Sono molti i parallelismi che collegano la città immaginaria di Outlast 2 ad Abadiânia, cittadina di non più di 16 abitanti nell'interno di Goiás, a 117 chilometri da Brasilia, che vive e respira del turismo generato dal proprio taumaturgo. La serie di accuse di abusi sessuali alla figura di João de Deus è solo la punta dell'iceberg, che da anni in attività come chirurgo spirituale sta conquistando adepti in tutto il mondo e lasciando increduli gli specialisti con i suoi cosiddetti miracoli.
Giovanni di Dio: lo scandalo
Nell'ultimo mese, il medium João de Deus ha avuto il suo nome legato a più di 500 casi di abusi sessuali. Le tue vittime? Fedele e sua figlia. Le denunce sono un accumulo di abusi praticati in più di quasi sessant'anni di attività. Si ritiene che John abbia curato oltre 9 milioni di persone in questo periodo.
Nato nel 1942, João Teixeira de Faria è un agricoltore cattolico semianalfabeta, padre di 11 figli di diverse donne. Dal 1976, il curatore brasiliano ha assistito centinaia di persone il mercoledì, il giovedì e il venerdì presso la Casa de Dom Inácio de Loyola, praticando interventi chiamati chirurgie spirituali.
Affermandosi posseduti da spiriti che hanno il dono della guarigione, sarebbero più di 30 le entità che operano per mano loro, tra cui lo stesso Ignazio di Loyola, il santo del XIV secolo che dà il nome alla casa. È una scena comune imbattersi in João che esegue una serie di interventi alla Casa di Loyola, incisioni fatte con coltelli e bisturi senza asepsi, chiamate visibili. Questi sono solo per casi estremi però. La maggior parte degli interventi chirurgici viene eseguita senza tagliare la pelle.

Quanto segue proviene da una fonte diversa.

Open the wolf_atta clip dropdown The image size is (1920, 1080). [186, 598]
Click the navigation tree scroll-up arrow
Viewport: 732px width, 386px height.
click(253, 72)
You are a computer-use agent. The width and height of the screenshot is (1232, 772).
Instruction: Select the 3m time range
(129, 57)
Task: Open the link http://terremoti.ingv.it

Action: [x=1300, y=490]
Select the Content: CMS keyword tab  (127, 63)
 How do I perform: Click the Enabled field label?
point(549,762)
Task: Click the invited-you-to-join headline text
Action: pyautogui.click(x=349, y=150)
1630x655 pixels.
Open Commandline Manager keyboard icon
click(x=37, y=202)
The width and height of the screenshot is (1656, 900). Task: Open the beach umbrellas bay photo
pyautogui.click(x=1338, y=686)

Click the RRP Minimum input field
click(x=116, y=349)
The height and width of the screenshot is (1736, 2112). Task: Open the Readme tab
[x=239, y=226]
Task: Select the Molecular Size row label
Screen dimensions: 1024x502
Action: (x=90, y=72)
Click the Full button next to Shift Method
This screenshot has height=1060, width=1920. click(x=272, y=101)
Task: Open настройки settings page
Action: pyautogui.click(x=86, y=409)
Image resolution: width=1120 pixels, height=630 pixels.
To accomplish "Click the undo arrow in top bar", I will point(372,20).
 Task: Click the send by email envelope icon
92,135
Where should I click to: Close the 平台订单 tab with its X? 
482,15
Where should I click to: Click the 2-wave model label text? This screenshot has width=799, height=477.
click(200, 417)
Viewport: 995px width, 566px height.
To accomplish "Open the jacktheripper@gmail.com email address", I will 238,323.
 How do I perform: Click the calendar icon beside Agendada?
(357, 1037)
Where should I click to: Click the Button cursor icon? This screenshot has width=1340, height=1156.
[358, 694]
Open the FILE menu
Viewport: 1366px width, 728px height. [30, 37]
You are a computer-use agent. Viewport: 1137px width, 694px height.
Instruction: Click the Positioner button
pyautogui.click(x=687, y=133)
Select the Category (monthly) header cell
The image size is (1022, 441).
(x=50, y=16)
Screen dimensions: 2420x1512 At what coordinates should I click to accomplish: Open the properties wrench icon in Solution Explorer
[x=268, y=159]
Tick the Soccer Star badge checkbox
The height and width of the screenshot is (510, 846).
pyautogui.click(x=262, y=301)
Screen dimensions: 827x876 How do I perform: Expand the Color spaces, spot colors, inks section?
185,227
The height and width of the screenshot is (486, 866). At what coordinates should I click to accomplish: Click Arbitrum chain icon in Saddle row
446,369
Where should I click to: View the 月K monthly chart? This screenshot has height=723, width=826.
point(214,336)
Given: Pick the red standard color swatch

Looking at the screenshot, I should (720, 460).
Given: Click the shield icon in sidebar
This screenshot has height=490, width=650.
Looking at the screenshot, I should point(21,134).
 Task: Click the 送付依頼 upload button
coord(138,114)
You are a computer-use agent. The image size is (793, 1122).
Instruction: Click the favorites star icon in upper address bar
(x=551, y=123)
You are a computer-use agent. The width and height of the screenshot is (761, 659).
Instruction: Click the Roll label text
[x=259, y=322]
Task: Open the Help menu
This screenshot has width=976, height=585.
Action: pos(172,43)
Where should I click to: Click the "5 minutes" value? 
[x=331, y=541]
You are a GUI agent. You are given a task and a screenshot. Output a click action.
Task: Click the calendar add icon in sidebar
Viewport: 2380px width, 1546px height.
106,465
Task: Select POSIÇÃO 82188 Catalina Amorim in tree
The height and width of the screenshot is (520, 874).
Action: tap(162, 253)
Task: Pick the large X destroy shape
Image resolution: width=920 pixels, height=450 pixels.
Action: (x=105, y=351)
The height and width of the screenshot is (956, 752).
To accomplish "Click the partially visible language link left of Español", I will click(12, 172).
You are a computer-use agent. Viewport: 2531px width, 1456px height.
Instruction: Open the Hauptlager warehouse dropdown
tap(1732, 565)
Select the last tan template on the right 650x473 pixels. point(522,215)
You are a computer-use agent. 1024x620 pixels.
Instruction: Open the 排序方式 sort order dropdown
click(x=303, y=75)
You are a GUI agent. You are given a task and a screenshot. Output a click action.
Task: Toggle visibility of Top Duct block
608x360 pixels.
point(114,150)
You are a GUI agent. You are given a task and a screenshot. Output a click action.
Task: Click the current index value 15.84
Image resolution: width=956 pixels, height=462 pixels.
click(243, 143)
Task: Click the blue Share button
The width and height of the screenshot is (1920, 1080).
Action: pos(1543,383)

Per darvi un'idea, l'opera di 'Giovanni di Dio' porta ad Abadiânia più di mille persone al giorno, di cui l'80% straniere e nella città di 30mila abitanti operano circa 16 hotel. Oltre a lavorare a Casa Dom Inácio, il medium si reca ogni anno negli Stati Uniti, in Austria e in Svizzera per raggiungere la fama internazionale. Il suo nome e il suo lavoro sono apparsi in numerosi programmi europei e su Oprah Winfrey, che è rimasta colpita dal lavoro del mezzo sulla registrazione del suo spettacolo. Una delle sessioni ha portato il presentatore a svenire.
"Sono andato in Brasile pronto a dubitare di ciò che i miei occhi vedevano", ha detto Oprah in quel momento. “Ma il corpo non mente. Quando João de Deus è entrato nella stanza ed ha eseguito il suo primo intervento chirurgico, su una donna, mi ha chiamato più vicino. Le fece un'incisione lunga un pollice nel seno. Ho pensato 'Sì, è davvero un coltello e sì, è sangue che gocciola sui tuoi pantaloni bianchi'. Come può accadere senza anestesia, senza che lei batta ciglio?"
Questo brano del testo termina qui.